No further action against Symonds
A statement from Bob Merriman, chairman of Cricket Australia, has allayed fears that Andrew Symonds might lose his playing contract in the wake of his disciplinary indiscretions last weekend. Despite his match-turning heroics with bat and ball against England on Thursday, an Australian newspaper had reported that top officials were debating whether or not to take additional disciplinary action after his well- documented night on the tiles in Cardiff last Friday.
Ricky Ponting, the captain, had not commented on the matter subsequently, apart from expressing his delight over having Symonds back in the squad, and no reaction was forthcoming from James Sutherland, CA's chief executive, who was in London for a meeting of the International Cricket Council. However, Bob Merriman, the board chairman, while suggesting that a fresh look would be needed at behavioural codes for players, said: "The majority of directors have concluded there should be no further action against Symonds."
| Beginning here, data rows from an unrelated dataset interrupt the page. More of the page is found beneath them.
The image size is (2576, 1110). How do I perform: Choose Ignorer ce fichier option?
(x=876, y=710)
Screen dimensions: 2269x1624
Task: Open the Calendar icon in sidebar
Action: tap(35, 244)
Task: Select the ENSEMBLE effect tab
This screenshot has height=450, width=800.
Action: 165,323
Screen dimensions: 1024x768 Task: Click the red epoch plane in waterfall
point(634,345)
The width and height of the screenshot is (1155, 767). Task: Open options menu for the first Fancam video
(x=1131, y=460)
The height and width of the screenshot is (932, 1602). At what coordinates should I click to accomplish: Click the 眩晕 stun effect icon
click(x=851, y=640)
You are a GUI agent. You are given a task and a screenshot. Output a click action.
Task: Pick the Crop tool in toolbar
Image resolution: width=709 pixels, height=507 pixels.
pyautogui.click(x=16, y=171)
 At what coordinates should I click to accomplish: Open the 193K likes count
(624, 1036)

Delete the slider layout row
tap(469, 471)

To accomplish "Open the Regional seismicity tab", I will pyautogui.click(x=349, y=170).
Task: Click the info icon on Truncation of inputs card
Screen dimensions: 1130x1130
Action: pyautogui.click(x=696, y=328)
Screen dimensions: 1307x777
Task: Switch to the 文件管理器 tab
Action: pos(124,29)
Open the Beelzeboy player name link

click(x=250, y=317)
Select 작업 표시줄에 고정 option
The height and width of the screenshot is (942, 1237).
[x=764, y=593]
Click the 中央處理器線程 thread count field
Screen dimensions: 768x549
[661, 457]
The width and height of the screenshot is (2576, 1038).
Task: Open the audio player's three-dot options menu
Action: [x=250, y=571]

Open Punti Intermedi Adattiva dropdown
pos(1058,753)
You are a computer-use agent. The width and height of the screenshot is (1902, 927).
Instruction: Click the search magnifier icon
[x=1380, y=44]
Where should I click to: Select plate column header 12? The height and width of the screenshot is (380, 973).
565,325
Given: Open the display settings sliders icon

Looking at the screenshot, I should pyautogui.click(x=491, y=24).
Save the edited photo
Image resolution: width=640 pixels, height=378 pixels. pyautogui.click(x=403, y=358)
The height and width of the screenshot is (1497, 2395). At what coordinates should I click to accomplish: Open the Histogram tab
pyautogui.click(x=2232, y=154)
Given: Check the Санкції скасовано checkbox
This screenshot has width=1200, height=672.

The tour management had fined him and suspended him for two matches, but Cricket Australia still haven't drawn a line under an incident which precipitated the shambolic defeat against Bangladesh at Sophia Gardens. According to The Australian, the manner in which the punishment was dealt with, and also the circumstances under which information about Symonds'all-night binge was leaked to the media, are to be scrutinised.
The article quoted a board source as saying that some within the organisation had raised the question of whether Symonds had been in breach of contract, since Section 7.1 of the players' contract clearly states: "the player agrees to perform his services under this contract diligently, faithfully and with utmost integrity". It goes on to mention that the individual has agreed "to keep himself fit and in first-class physical condition to enable him to play to the best of his ability in all matches for which he is selected".
Ponting, John Buchanan and Steve Bernard - captain, coach and manager - had decided to fine Symonds and suspend him for two games after a disciplinary hearing following the defeat to Bangladesh. And according to the newspaper, a team meeting which had preceded that had seen a senior player emphasise the importance of players adhering to the terms of the Spirit of Cricket pledge.
However, the Australian Cricketers' Association (ACA) had insisted that it would seek legal advice should there be any attempt to cancel Symonds' contract. "I'm very, very surprised at Cricket Australia's further contemplation of this issue as far as the player is concerned," said Tim May, the ACA chief executive, quoted by AFP. "The issue has been dealt with. Do we propose to penalise this bloke twice? Why the directors are taking it further is beyond me."